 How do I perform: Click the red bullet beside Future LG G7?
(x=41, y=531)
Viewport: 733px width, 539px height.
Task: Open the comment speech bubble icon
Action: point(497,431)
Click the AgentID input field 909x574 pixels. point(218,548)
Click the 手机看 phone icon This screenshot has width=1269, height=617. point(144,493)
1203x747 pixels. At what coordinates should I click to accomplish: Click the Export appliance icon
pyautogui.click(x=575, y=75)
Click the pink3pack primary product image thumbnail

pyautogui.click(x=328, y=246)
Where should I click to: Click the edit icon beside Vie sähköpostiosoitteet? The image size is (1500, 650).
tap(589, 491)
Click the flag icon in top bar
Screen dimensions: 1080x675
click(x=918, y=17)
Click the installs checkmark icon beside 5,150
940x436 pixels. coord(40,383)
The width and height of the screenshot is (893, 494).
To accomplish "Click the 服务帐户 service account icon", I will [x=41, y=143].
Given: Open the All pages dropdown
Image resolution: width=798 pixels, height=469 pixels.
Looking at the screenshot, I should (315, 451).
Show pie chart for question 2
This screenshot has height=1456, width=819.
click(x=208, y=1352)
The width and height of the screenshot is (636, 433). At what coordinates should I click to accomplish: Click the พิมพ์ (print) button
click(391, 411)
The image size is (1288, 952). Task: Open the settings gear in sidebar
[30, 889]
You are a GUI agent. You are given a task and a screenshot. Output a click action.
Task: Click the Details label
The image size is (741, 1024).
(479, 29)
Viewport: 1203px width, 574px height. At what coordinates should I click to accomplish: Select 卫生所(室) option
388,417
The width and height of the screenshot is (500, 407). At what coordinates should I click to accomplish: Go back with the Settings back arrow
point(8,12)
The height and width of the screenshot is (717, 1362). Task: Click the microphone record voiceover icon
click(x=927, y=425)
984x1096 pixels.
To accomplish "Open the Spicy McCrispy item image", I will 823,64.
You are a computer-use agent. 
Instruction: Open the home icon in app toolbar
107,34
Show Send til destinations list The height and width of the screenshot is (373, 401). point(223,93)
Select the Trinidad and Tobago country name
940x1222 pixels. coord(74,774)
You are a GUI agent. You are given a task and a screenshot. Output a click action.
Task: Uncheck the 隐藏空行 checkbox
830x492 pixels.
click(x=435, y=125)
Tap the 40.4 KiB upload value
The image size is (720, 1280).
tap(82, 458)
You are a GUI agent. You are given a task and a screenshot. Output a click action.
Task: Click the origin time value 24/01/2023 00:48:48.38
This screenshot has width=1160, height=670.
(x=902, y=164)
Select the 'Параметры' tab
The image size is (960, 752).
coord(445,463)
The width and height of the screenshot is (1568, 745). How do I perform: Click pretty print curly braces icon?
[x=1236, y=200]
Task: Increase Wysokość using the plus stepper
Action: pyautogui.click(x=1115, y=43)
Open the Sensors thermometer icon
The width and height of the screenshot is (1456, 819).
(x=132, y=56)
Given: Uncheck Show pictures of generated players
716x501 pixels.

+---+

[ACTIVITY]
Up to and including the line with "Task: Click the Details label", write out the records above exactly, starting from their first line.

[EXERCISE OUTPUT]
 How do I perform: Click the red bullet beside Future LG G7?
(x=41, y=531)
Viewport: 733px width, 539px height.
Task: Open the comment speech bubble icon
Action: point(497,431)
Click the AgentID input field 909x574 pixels. point(218,548)
Click the 手机看 phone icon This screenshot has width=1269, height=617. point(144,493)
1203x747 pixels. At what coordinates should I click to accomplish: Click the Export appliance icon
pyautogui.click(x=575, y=75)
Click the pink3pack primary product image thumbnail

pyautogui.click(x=328, y=246)
Where should I click to: Click the edit icon beside Vie sähköpostiosoitteet? The image size is (1500, 650).
tap(589, 491)
Click the flag icon in top bar
Screen dimensions: 1080x675
click(x=918, y=17)
Click the installs checkmark icon beside 5,150
940x436 pixels. coord(40,383)
The width and height of the screenshot is (893, 494).
To accomplish "Click the 服务帐户 service account icon", I will [x=41, y=143].
Given: Open the All pages dropdown
Image resolution: width=798 pixels, height=469 pixels.
Looking at the screenshot, I should (315, 451).
Show pie chart for question 2
This screenshot has height=1456, width=819.
click(x=208, y=1352)
The width and height of the screenshot is (636, 433). At what coordinates should I click to accomplish: Click the พิมพ์ (print) button
click(391, 411)
The image size is (1288, 952). Task: Open the settings gear in sidebar
[30, 889]
You are a GUI agent. You are given a task and a screenshot. Output a click action.
Task: Click the Details label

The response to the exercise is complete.